Agarro uma mão pequenina que esta ocupada demais para se preocupar com algo mais e rapidamente me encontro.Descemos ás profundezas do navio e encontramos o nosso ninho familiar.
Casa é onde estás tu e os que amas.
O balanço é constante e o meu cérebro não reconhece o cenário. Tentando constantemente avaliar a sua posição no espaço acaba por se agoniar no próprio insucesso.
Encostando-me no fresco leito da camarata desfaço o tempo e afundo-me em mim. Revejo,releio,revivo todas as minhas memórias maritimas e em breve sinto-me num morno e suave berço.
O Mar move-se por debaixo dos meus pés e eu quase que por milagre permaneço a pé seco.Ela sorri e o meu pequeno amigo parece mais feliz que nunca.
Para ele é a sua primeira grande aventura e para mim um prazer vê-la acontecer in loco.
O sorriso deles é a Paz no mundo e em breve estamos na popa do navio esperando a largada.
A ausência de caras conhecidas á despedida é algo doce para mim pois prende-me ao presente. Agarro na máquina e registo vários momentos.
Novato sinto o mundo mover-se quando afinal sou eu em movimento. Rio-me com gosto de mim mesmo e o mundo parece mais belo que nunca.
Abro o olho critico e vejo o quão artificial e supérfluo é este microcosmos flutuante.Mas o sorriso dos que amo nunca me deixa esquecer do quão profundo e metafisico pode ser um luxo.
Já largámos amarras e sinto claramente o conflicto debaixo de mim. Algo tão puro quanto o Mar sendo forçado a embalar suavemente quem o explorará até ao fim. A proa implacável a sulcar algo que também foi virgem e um rasto de espuma que atrai visitantes maritimos em busca de morte.
Na ventosa popa vejo o meu chapéu voar em direcção ao esquecimento e sorrio em paz quando alguém me pergunta se estou triste com a perda.

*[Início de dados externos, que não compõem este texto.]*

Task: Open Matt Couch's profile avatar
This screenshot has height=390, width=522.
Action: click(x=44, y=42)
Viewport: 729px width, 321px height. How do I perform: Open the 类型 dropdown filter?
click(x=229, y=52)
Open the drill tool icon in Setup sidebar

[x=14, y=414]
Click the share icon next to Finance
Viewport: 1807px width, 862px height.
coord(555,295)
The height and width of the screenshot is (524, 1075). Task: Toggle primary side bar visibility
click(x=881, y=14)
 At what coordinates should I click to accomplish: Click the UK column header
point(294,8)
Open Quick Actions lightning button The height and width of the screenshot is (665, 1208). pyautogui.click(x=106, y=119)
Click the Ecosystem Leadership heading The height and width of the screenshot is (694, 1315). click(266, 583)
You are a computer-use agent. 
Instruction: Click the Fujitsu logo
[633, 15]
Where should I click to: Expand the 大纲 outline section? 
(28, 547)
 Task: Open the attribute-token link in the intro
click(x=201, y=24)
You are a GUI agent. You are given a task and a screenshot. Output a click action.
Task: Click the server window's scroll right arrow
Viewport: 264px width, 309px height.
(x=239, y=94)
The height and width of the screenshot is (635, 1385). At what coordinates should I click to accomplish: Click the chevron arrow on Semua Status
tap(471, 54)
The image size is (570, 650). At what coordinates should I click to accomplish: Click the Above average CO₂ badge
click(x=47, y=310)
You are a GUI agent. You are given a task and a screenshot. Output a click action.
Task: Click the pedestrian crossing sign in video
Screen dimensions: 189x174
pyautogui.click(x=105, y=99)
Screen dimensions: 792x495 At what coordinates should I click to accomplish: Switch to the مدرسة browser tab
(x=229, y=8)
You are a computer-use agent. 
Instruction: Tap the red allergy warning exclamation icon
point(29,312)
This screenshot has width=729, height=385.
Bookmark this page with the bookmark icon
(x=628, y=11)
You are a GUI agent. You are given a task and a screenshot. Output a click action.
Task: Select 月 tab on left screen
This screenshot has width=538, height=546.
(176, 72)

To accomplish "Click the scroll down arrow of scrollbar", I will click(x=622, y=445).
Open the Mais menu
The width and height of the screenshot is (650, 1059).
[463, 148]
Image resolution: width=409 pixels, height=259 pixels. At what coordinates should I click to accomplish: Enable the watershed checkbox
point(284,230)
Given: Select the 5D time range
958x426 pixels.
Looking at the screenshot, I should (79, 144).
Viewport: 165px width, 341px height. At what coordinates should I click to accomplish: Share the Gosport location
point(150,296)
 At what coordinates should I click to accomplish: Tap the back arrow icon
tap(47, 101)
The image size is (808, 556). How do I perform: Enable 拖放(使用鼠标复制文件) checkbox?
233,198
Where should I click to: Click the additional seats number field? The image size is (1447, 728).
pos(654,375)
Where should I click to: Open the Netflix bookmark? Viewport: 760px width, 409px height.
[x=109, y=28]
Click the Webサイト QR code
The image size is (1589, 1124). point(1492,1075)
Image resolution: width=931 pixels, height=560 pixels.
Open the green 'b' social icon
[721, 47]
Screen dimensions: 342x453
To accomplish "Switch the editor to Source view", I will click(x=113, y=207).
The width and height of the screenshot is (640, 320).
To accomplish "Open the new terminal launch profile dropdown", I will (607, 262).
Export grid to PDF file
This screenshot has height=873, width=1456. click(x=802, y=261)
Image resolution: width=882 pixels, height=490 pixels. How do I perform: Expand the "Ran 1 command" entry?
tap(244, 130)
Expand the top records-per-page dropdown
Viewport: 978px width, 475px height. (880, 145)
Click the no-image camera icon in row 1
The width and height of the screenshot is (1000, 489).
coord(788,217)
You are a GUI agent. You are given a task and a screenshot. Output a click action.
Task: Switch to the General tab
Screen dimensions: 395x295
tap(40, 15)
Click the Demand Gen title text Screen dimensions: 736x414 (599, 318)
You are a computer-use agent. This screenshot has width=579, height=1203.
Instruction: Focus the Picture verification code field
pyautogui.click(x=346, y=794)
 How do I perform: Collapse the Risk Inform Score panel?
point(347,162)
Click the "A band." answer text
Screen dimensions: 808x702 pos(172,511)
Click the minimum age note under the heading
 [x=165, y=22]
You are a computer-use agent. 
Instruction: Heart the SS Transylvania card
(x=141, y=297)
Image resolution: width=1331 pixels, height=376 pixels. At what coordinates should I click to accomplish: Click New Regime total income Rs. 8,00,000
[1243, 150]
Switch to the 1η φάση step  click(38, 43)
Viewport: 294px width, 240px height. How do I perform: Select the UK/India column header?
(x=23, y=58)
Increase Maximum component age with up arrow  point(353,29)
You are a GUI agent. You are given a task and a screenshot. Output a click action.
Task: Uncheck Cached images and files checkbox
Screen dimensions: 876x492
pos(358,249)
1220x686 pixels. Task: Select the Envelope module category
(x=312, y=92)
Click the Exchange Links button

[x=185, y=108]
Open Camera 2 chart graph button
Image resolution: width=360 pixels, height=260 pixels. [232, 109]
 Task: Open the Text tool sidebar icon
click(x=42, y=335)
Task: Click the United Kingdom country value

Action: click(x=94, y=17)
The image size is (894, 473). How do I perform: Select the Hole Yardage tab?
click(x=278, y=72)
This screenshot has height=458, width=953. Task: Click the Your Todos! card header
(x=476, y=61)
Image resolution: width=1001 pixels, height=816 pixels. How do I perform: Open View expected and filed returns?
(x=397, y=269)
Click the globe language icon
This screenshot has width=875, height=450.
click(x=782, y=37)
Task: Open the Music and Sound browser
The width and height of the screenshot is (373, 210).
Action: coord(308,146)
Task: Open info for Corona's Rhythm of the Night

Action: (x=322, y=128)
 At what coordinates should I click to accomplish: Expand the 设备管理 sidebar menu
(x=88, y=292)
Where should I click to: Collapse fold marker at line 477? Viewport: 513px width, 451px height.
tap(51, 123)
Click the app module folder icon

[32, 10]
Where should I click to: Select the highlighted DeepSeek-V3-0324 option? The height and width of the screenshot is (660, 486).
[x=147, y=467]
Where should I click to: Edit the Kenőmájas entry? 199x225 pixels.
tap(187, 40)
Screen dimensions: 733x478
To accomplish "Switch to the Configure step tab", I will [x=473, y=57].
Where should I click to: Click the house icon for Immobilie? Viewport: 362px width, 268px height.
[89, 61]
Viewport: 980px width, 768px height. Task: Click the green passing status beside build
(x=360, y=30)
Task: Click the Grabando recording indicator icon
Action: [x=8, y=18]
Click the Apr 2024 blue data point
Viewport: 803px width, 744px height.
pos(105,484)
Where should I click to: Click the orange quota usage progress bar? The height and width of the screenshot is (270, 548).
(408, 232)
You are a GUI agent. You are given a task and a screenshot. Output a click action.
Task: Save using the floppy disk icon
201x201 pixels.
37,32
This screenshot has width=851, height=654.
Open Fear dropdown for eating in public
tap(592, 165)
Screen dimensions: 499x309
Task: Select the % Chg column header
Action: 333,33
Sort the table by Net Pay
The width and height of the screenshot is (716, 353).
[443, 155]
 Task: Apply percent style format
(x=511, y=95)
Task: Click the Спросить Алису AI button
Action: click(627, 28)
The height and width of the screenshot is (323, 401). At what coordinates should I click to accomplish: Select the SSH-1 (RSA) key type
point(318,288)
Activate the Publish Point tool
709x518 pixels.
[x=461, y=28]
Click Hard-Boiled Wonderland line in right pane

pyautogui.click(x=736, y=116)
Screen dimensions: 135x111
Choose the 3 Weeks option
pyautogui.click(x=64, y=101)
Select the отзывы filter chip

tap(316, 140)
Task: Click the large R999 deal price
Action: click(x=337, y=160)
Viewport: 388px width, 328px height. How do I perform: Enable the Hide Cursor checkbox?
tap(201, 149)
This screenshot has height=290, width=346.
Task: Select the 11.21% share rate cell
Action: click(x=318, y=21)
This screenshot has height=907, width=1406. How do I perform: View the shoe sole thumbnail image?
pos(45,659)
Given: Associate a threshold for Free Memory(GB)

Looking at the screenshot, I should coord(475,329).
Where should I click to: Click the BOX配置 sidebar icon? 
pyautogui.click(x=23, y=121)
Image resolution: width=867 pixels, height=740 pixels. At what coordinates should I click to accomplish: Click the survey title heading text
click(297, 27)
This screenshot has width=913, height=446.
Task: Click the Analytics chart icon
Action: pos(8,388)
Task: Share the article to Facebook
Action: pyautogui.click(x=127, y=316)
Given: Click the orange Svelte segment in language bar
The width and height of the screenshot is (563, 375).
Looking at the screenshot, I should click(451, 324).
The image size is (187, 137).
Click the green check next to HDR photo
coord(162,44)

Escuto com Amor que o rasto que deixamos pode ser o essencial combustivel que nos leva a coisas novas.Tenho que aceitar que com um olho no passado é possivel escrever um bom futuro.
Nem todos conseguem viver só de agoras e eu tenho que respeitar isso como tento respeitar todo o resto.
A espuma funde-se agora com as nuvens no fim do horizonte e sem duvida somos muito mais que a soma das nossas partes. A vida parece-me um gigantesco algodão doce e eu uma pequena formiga gulosa e incrédula sem saber por onde começar.
Observo deleitado as descobertas fáceis do meu jovem amigo e em breve sinto-me parte de tudo aquilo que me rodeia.
O abandono único de navegar no mar alto junta-nos duma maneira antiga e tribal. Um cortar de amarras literal ocorre em cada um e há quem deseje não mais terra conhecida pisar.
Unidos pelo facto de estarmos separados encetamos contactos impossiveis de outra forma.E tudo acontece como devia acontecer.Em terra firme como no mar.
Um amor natural surge iluminado por luzes artificiais e acontece ao ritmo das ondas do Mar Do Norte. A excitação sente-se no ar e mil coisas explodem em sucessão.Dinheiro e outros valores trocam de mãos e amenizam consciências. Descobrem-se corpos novos que sabemos não poder manter.
A noite não existe a bordo e apenas o corpo comanda os actos.Cada qual explorando os seus limites perdido de amores por um Mar sempre novo.